- [Required work] Where a line below contains "will", count it. Reply with the total only.

● ● ● ●

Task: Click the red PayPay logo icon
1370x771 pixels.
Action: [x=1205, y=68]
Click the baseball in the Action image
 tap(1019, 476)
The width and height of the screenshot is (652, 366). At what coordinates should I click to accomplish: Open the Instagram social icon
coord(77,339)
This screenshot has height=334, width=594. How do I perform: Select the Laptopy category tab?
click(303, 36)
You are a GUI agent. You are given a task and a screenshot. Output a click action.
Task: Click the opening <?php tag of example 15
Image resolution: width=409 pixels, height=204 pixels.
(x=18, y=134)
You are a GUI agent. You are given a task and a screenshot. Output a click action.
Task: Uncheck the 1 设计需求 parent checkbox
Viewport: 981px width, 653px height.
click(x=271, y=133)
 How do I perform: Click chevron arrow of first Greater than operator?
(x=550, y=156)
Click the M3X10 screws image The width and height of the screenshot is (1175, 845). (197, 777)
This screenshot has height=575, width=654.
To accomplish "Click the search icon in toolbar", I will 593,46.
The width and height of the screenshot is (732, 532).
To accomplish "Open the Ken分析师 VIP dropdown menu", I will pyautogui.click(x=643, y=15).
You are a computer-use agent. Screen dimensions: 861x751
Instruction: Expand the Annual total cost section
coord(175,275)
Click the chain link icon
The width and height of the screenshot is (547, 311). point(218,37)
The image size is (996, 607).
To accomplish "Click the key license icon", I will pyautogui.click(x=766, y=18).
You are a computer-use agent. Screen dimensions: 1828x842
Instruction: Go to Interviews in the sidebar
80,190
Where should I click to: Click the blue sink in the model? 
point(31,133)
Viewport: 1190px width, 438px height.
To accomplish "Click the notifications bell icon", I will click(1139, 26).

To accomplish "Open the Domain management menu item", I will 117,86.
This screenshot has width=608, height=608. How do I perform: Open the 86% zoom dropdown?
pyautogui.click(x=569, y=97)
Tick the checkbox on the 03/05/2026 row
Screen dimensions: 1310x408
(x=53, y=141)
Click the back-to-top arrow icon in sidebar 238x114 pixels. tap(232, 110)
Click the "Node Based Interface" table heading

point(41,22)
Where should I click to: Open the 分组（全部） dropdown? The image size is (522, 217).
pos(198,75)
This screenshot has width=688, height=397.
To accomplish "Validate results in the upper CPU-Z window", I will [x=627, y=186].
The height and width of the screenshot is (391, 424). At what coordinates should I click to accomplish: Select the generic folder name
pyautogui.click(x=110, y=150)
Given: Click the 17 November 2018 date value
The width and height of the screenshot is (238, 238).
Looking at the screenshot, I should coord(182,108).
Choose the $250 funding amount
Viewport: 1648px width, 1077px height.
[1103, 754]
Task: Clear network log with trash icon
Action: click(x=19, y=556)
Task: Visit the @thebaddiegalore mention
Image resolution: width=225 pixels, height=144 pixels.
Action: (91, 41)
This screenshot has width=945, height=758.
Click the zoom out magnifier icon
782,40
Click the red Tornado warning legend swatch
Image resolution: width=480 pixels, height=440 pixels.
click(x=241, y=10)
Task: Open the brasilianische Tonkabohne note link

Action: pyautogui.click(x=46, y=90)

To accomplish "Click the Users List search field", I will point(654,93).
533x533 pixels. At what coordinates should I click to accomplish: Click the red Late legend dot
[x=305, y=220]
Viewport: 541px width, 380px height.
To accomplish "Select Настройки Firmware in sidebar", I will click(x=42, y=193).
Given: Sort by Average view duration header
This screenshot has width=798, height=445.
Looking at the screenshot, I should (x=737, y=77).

● ● ● ●

- [Answer below] 8